◆ **EXERCISE AIM**
In the entries below, find the line with "Viewport: 730px width, 478px height.", then set it down exactly along with each line after it to the end, skipping any pictures.

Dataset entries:
---+---

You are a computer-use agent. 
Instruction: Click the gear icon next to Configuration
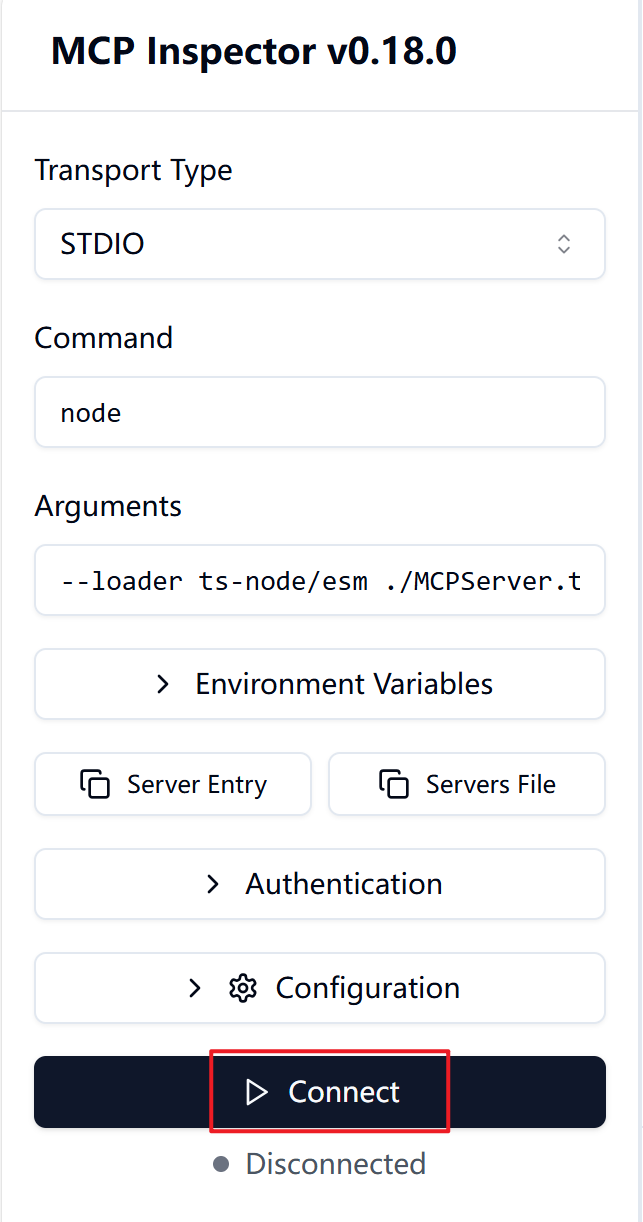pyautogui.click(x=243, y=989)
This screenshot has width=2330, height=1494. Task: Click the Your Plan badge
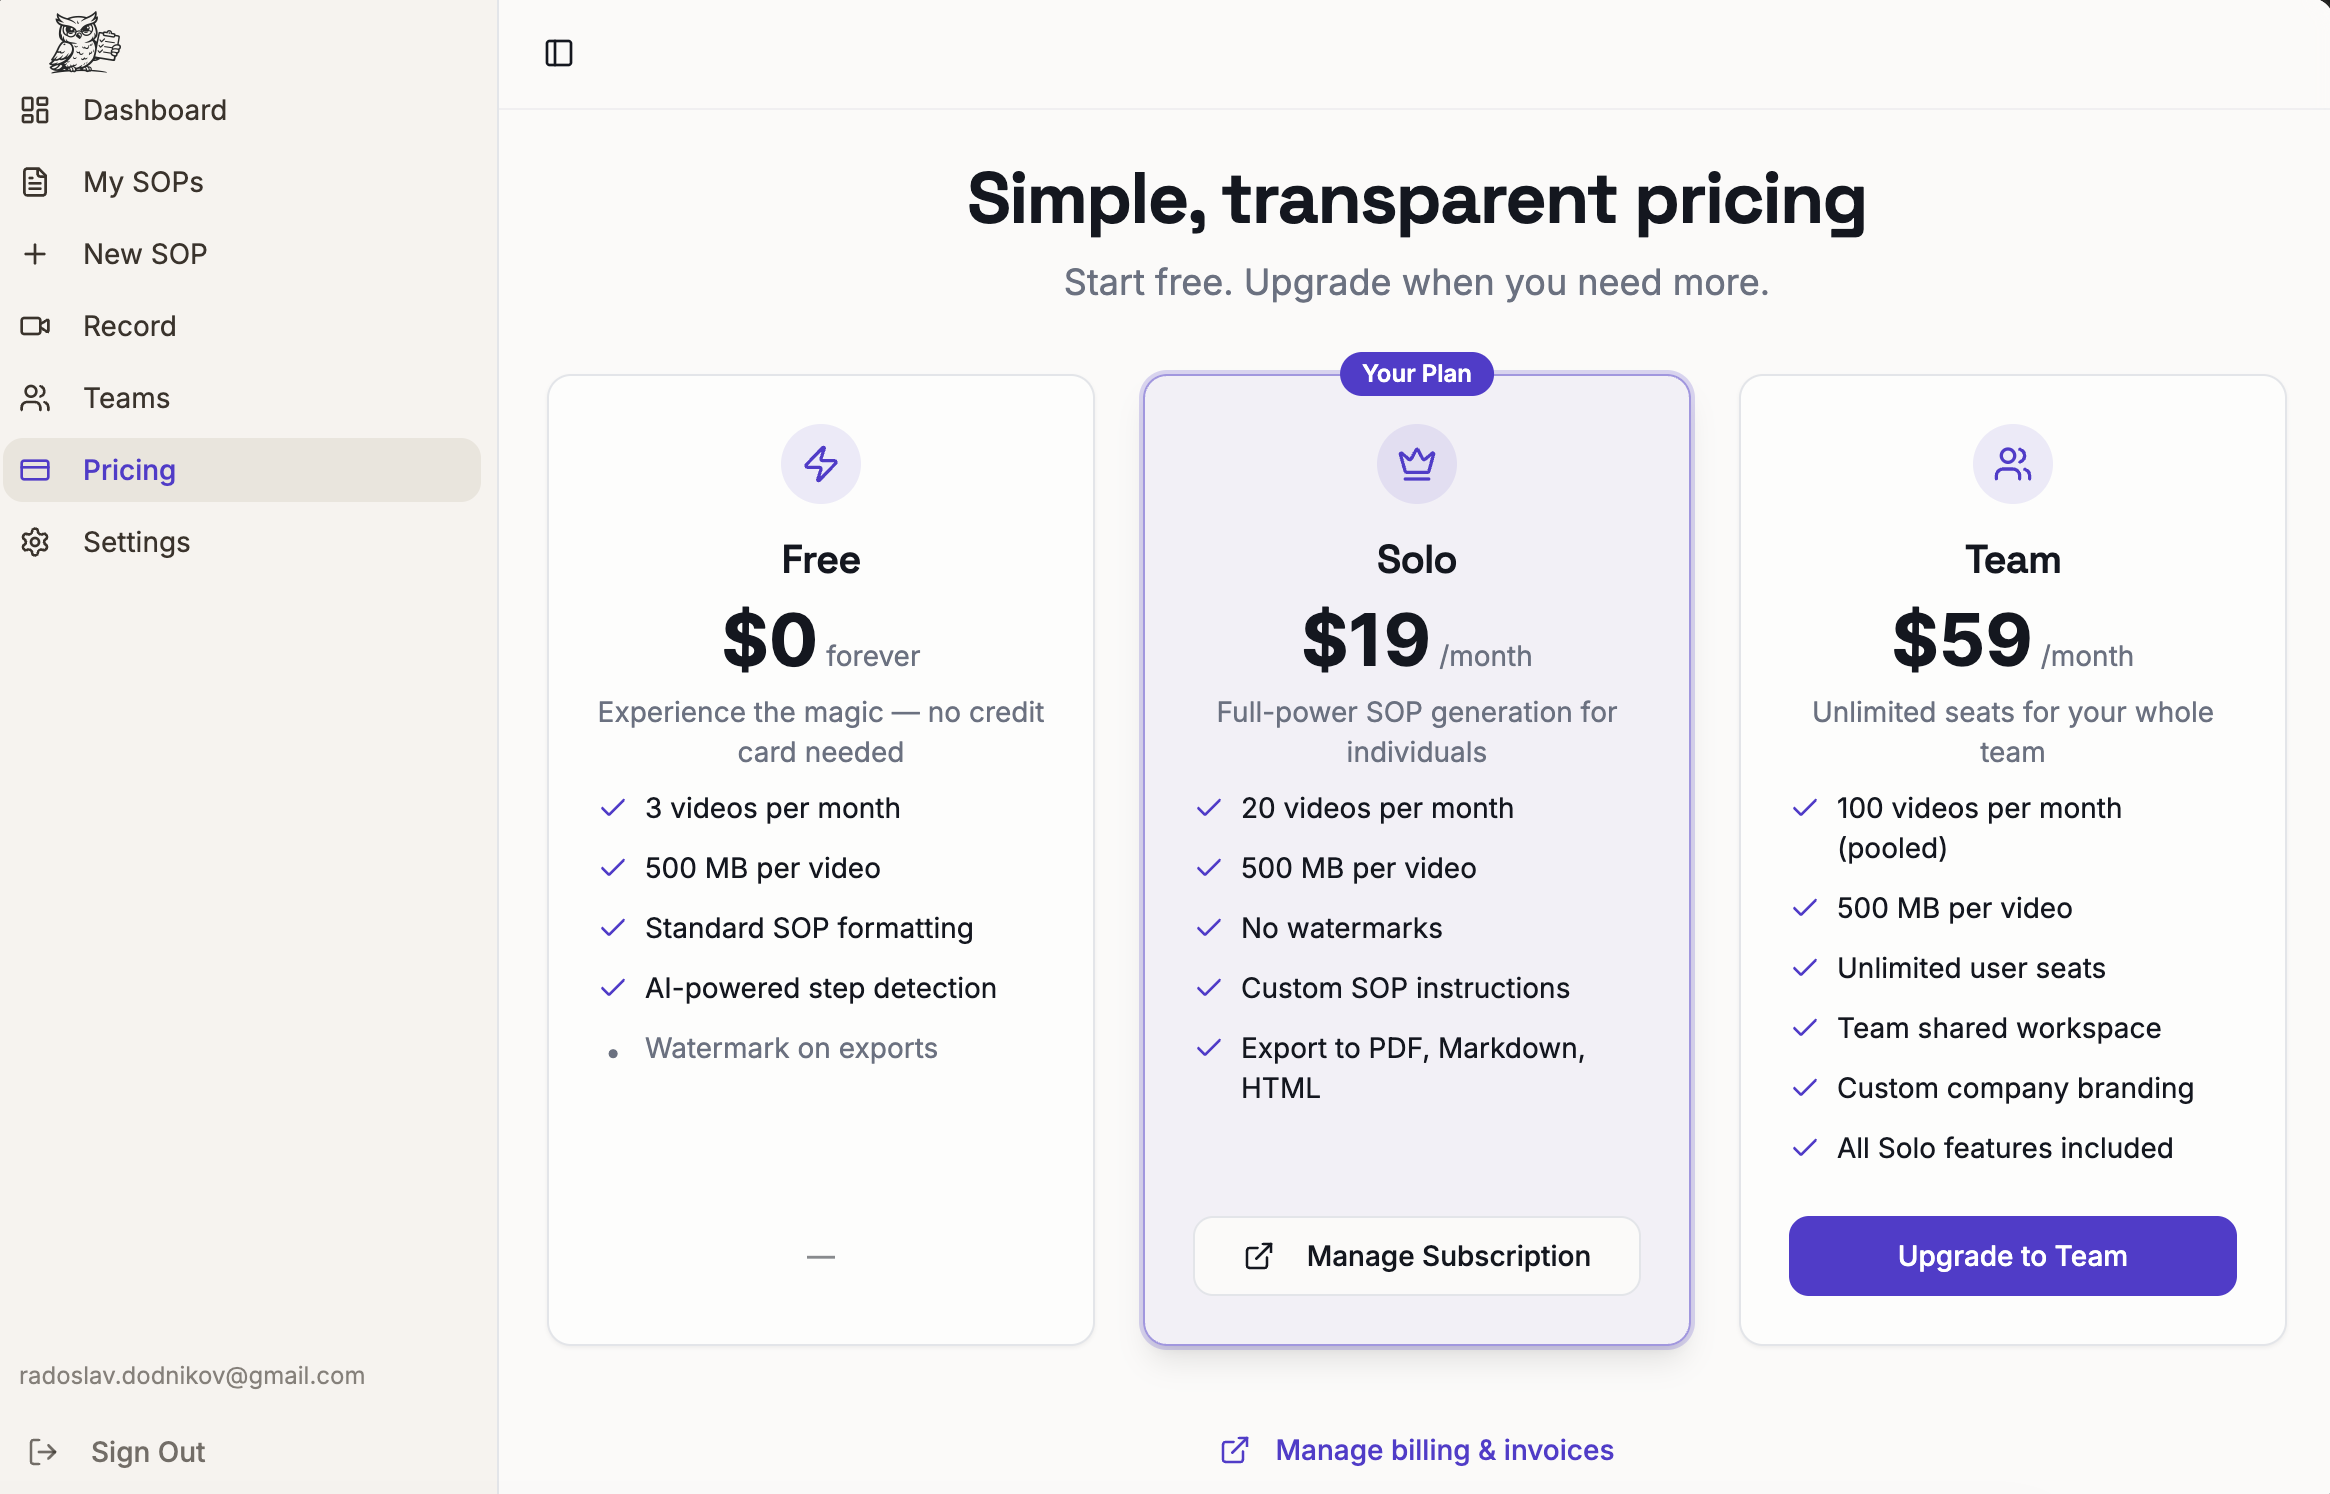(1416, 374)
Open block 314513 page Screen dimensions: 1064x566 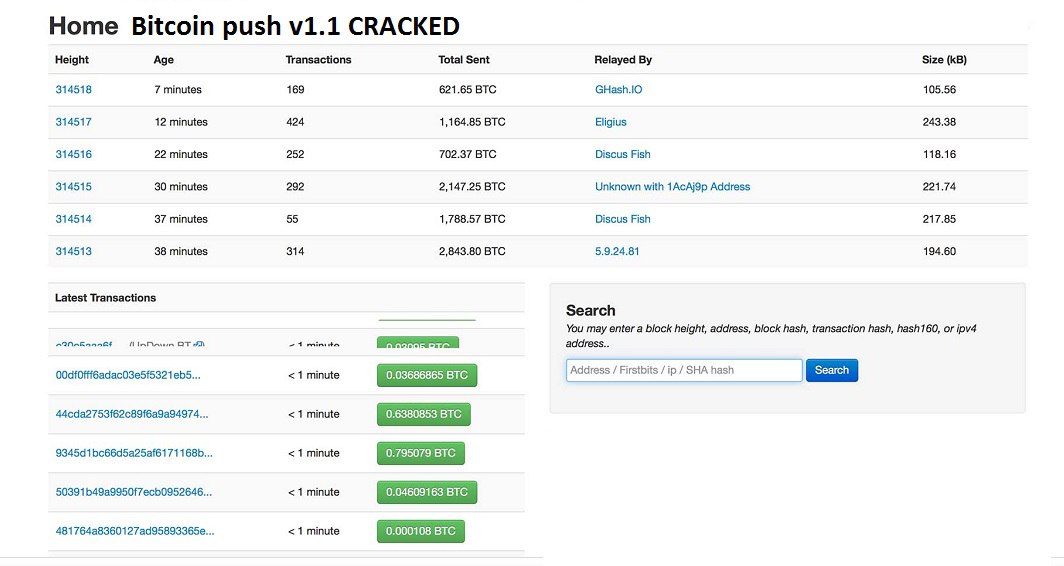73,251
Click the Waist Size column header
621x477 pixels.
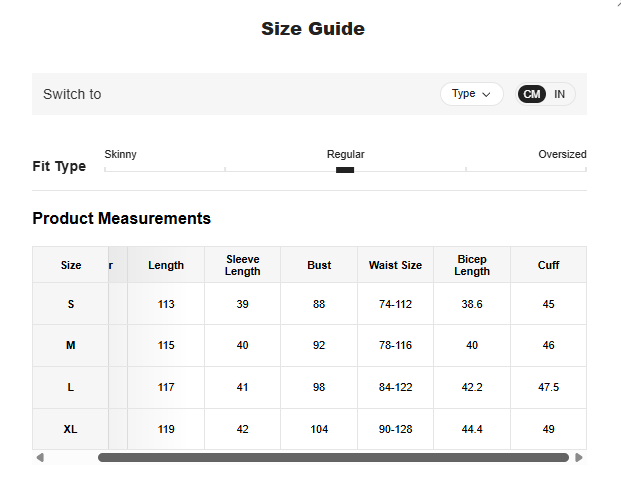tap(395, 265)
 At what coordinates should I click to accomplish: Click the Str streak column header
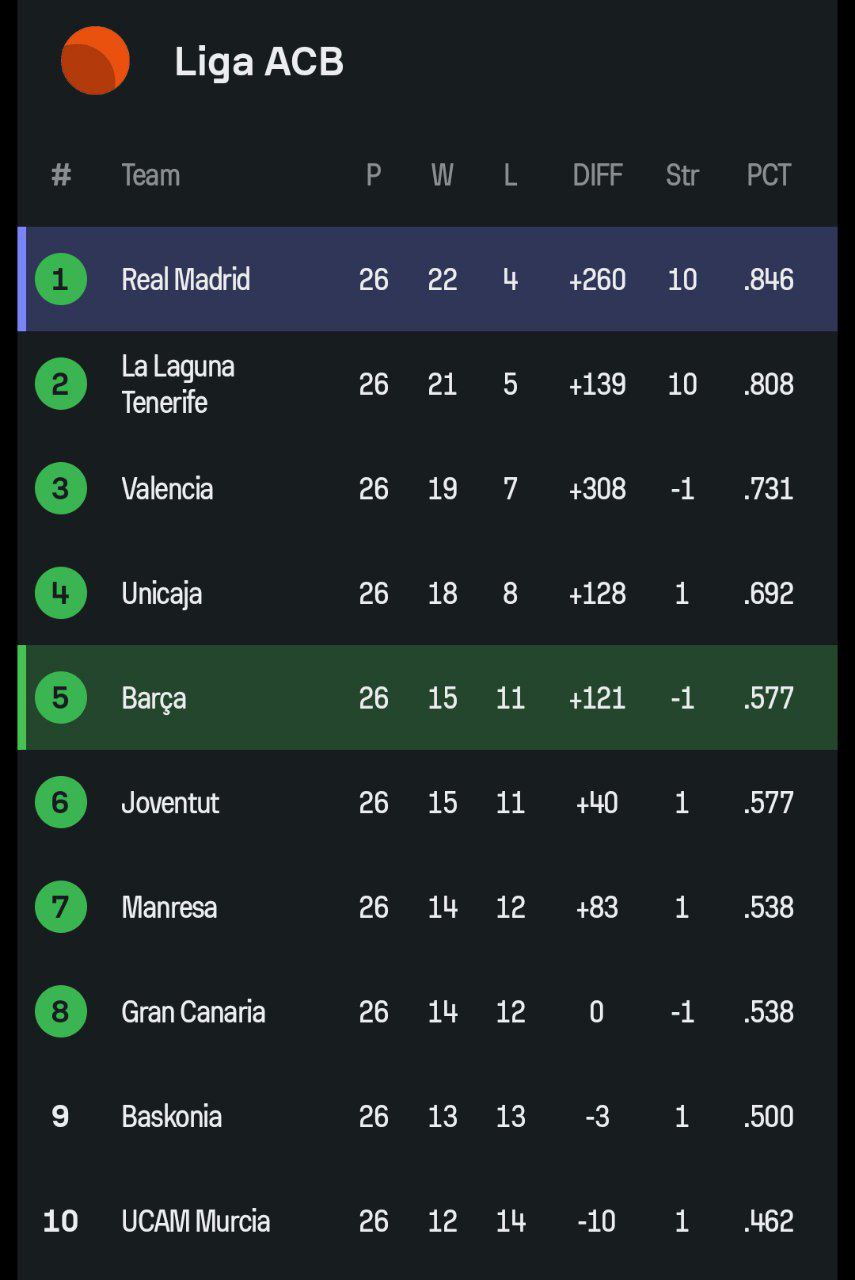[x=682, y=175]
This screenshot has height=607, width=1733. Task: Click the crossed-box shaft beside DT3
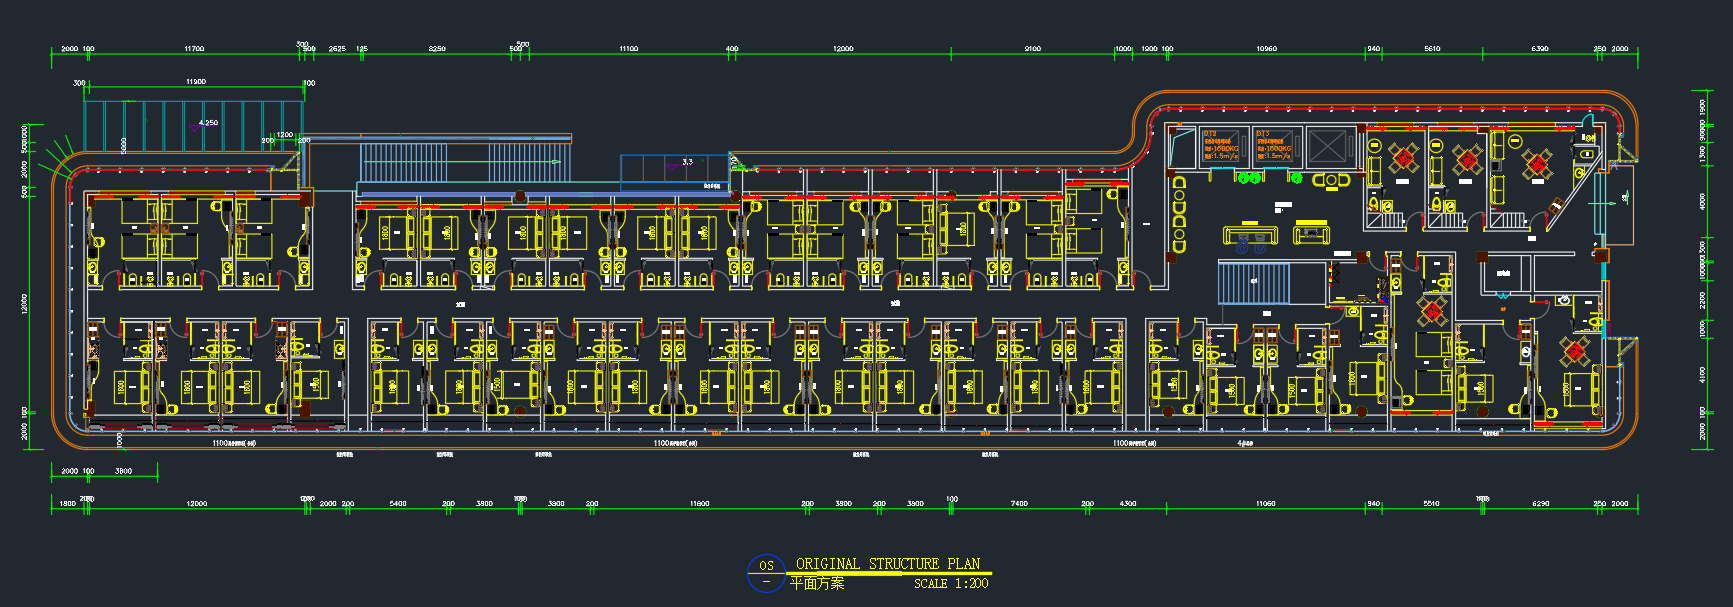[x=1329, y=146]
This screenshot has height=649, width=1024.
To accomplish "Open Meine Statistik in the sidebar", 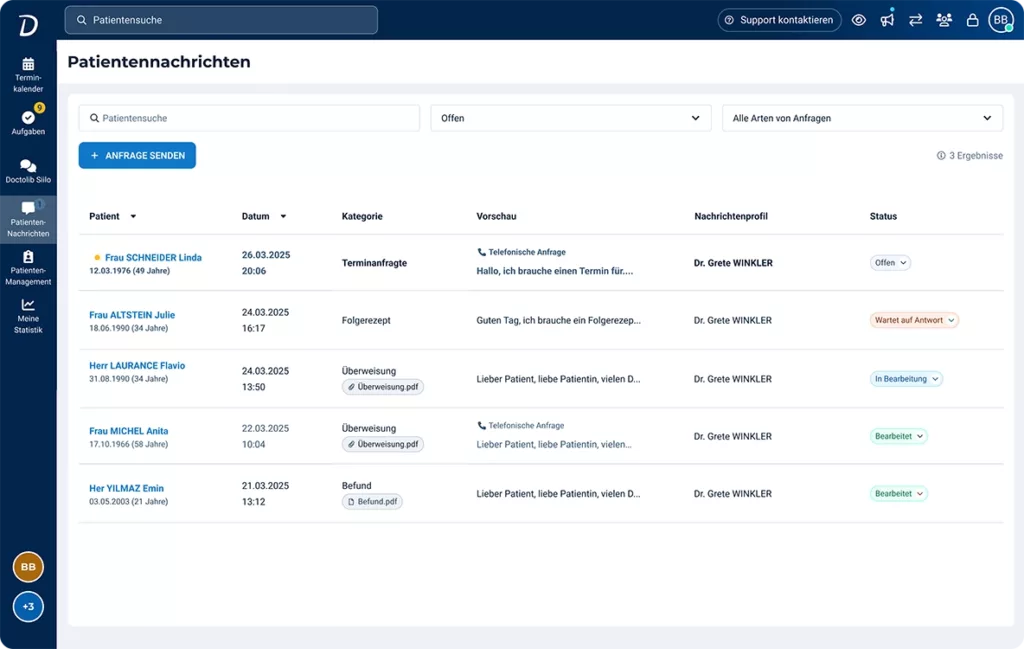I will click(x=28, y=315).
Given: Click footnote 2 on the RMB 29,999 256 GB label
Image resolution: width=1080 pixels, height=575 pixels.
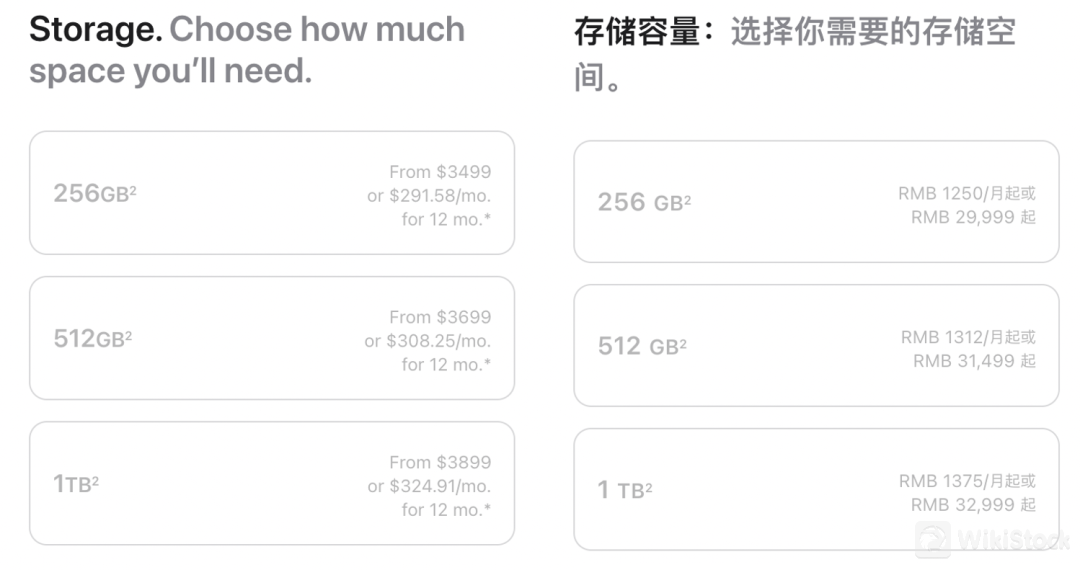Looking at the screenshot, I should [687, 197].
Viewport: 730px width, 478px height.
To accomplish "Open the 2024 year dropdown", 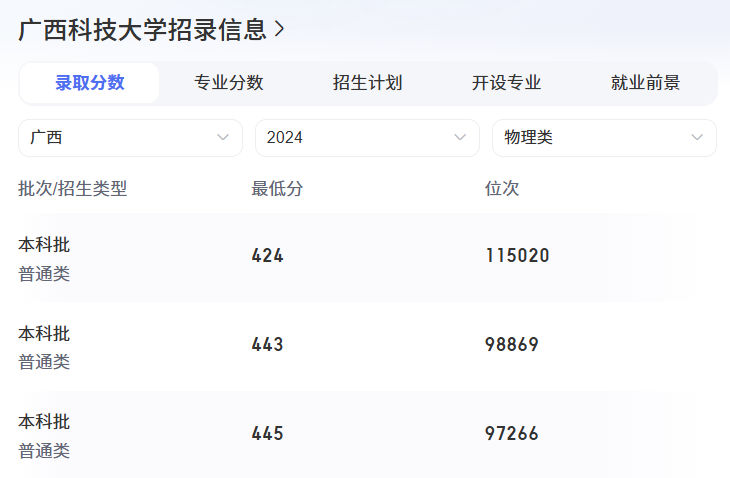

---+---

◆ **YOUR RESPONSE**
Viewport: 730px width, 478px height.
To accomplish "Open the 2024 year dropdown", 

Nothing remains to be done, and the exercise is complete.